Printer toner could become recyclable and paper shredding come to an end, now a doctoral project has demonstrated that paper can be cleaned of print using lasers.

A 532nm green laser firing four-nanosecond pulses with a peak power of 92kW was found to be effective at vaporising the toner, creating nanoparticles that were then sucked away using an air extractor. The paper used in the experiments was standard Canon copy paper with HP Laserjet black toner, common in offices around the world. Toner consists of polyester and iron oxide, which is its pigment. The laser ablates the polyester, and the iron oxide pigment is detached from the paper along with it. The vaporised toner was able to be filtered using commercially available filters, raising the prospect of recycling the toner. But further research is needed to confirm that recycling the toner is possible.

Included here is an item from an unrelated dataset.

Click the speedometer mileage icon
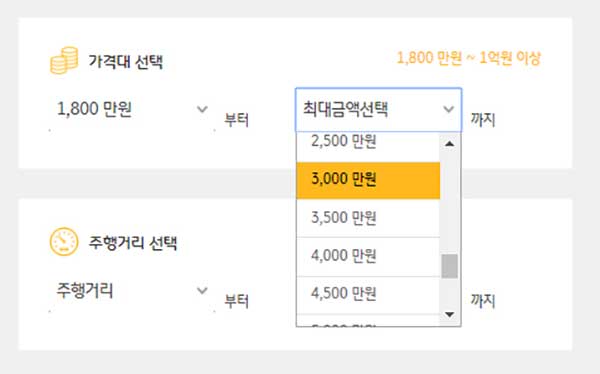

‘If there is a commercial partner that wants to invest in further development we are willing to collaborate, but we are not going to continue unless someone shows interest,’ says David Leal, the postgraduate student who worked on the technology for his doctorate with the university’s low carbon materials processing group.

Leal explained that, with the aid of The Bavarian Laser Centre, a total of 10 laser set-ups of various strengths and durations were tested for the study. They tried ultraviolet, visible and infrared lasers with nanosecond, picosecond and femtosecond pulses. Nanosecond pulses were preferable because they did not harm the paper. Such a laser could be fired at a blank page with no ill effect. However, one 1064nm laser was tested with picosecond pulses. During the testing, once the paper was subjected to the laser, the samples were then analysed by a scanning electron microscope.

Many organisations, both government and corporate, routinely use shredders to destroy sensitive material. In doing so they generate large quantities of waste paper that has to be disposed of and so incur costs. Leal pointed out that, using his lasers, a paper’s contents could be removed cleanly, allowing the paper to be reused and not generating huge volumes of paper strips that have to be bagged and transported.

The implications also extend beyond the workplace and into the forest. The low carbon materials processing group’s researchers believe that removing the tree from the paper lifecycle is possible, thanks to this technology. Along with saving forests from being used for new paper, reusing paper saves an additional 20 per cent in emissions over recycling.

Because of this impact, Leal’s study also posed the question of what would happen if paper was ‘unprinted’ and reused instead of recycled. It was found that, because the action of removing ink with a laser would remove four steps from the paper production cycle, forestry, pulping, paper making and disposal by incineration or landfill, there would be a 95 per cent reduction in emissions per tonne produced from the production of office paper, rather than the 76 per cent reduction we see now from recycling.